(RECORDS PROVIDED)
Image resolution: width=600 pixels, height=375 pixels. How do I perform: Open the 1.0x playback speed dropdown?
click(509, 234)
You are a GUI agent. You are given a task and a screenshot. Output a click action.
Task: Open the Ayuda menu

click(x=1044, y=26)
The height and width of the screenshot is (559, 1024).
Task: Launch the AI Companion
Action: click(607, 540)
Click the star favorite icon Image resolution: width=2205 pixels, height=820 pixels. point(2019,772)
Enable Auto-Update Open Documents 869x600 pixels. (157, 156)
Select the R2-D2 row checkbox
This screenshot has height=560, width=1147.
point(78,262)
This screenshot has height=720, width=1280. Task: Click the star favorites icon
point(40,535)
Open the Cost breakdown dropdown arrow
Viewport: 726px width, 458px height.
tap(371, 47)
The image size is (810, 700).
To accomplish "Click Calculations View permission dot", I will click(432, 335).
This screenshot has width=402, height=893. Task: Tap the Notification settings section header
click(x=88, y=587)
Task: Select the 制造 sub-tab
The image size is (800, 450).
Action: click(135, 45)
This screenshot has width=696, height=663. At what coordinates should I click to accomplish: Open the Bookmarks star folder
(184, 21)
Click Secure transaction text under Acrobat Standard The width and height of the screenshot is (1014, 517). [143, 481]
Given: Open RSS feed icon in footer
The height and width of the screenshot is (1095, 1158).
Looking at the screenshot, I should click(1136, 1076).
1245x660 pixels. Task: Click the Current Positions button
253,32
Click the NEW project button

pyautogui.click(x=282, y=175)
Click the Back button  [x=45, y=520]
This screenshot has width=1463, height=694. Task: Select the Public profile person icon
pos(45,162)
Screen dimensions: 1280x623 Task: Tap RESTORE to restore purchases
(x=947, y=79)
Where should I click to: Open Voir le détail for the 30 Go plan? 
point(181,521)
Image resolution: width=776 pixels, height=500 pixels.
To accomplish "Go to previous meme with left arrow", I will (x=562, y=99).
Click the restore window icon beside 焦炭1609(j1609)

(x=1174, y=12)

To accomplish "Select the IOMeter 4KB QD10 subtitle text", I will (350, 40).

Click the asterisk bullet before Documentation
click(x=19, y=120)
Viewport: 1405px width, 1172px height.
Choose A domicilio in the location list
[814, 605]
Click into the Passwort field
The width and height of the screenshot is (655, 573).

(PROBLEM DETAILS) Retype all of the material above with every character intact.

(ANSWER SECTION)
Image resolution: width=600 pixels, height=375 pixels. How do I perform: Open the 1.0x playback speed dropdown?
click(509, 234)
You are a GUI agent. You are given a task and a screenshot. Output a click action.
Task: Open the Ayuda menu

click(x=1044, y=26)
The height and width of the screenshot is (559, 1024).
Task: Launch the AI Companion
Action: click(607, 540)
Click the star favorite icon Image resolution: width=2205 pixels, height=820 pixels. point(2019,772)
Enable Auto-Update Open Documents 869x600 pixels. (157, 156)
Select the R2-D2 row checkbox
This screenshot has height=560, width=1147.
point(78,262)
This screenshot has height=720, width=1280. Task: Click the star favorites icon
point(40,535)
Open the Cost breakdown dropdown arrow
Viewport: 726px width, 458px height.
tap(371, 47)
The image size is (810, 700).
To accomplish "Click Calculations View permission dot", I will click(432, 335).
This screenshot has width=402, height=893. Task: Tap the Notification settings section header
click(x=88, y=587)
Task: Select the 制造 sub-tab
The image size is (800, 450).
Action: click(135, 45)
This screenshot has width=696, height=663. At what coordinates should I click to accomplish: Open the Bookmarks star folder
(184, 21)
Click Secure transaction text under Acrobat Standard The width and height of the screenshot is (1014, 517). [143, 481]
Given: Open RSS feed icon in footer
The height and width of the screenshot is (1095, 1158).
Looking at the screenshot, I should click(1136, 1076).
1245x660 pixels. Task: Click the Current Positions button
253,32
Click the NEW project button

pyautogui.click(x=282, y=175)
Click the Back button  [x=45, y=520]
This screenshot has width=1463, height=694. Task: Select the Public profile person icon
pos(45,162)
Screen dimensions: 1280x623 Task: Tap RESTORE to restore purchases
(x=947, y=79)
Where should I click to: Open Voir le détail for the 30 Go plan? 
point(181,521)
Image resolution: width=776 pixels, height=500 pixels.
To accomplish "Go to previous meme with left arrow", I will (x=562, y=99).
Click the restore window icon beside 焦炭1609(j1609)

(x=1174, y=12)

To accomplish "Select the IOMeter 4KB QD10 subtitle text", I will (350, 40).

Click the asterisk bullet before Documentation
click(x=19, y=120)
Viewport: 1405px width, 1172px height.
Choose A domicilio in the location list
[814, 605]
Click into the Passwort field
The width and height of the screenshot is (655, 573).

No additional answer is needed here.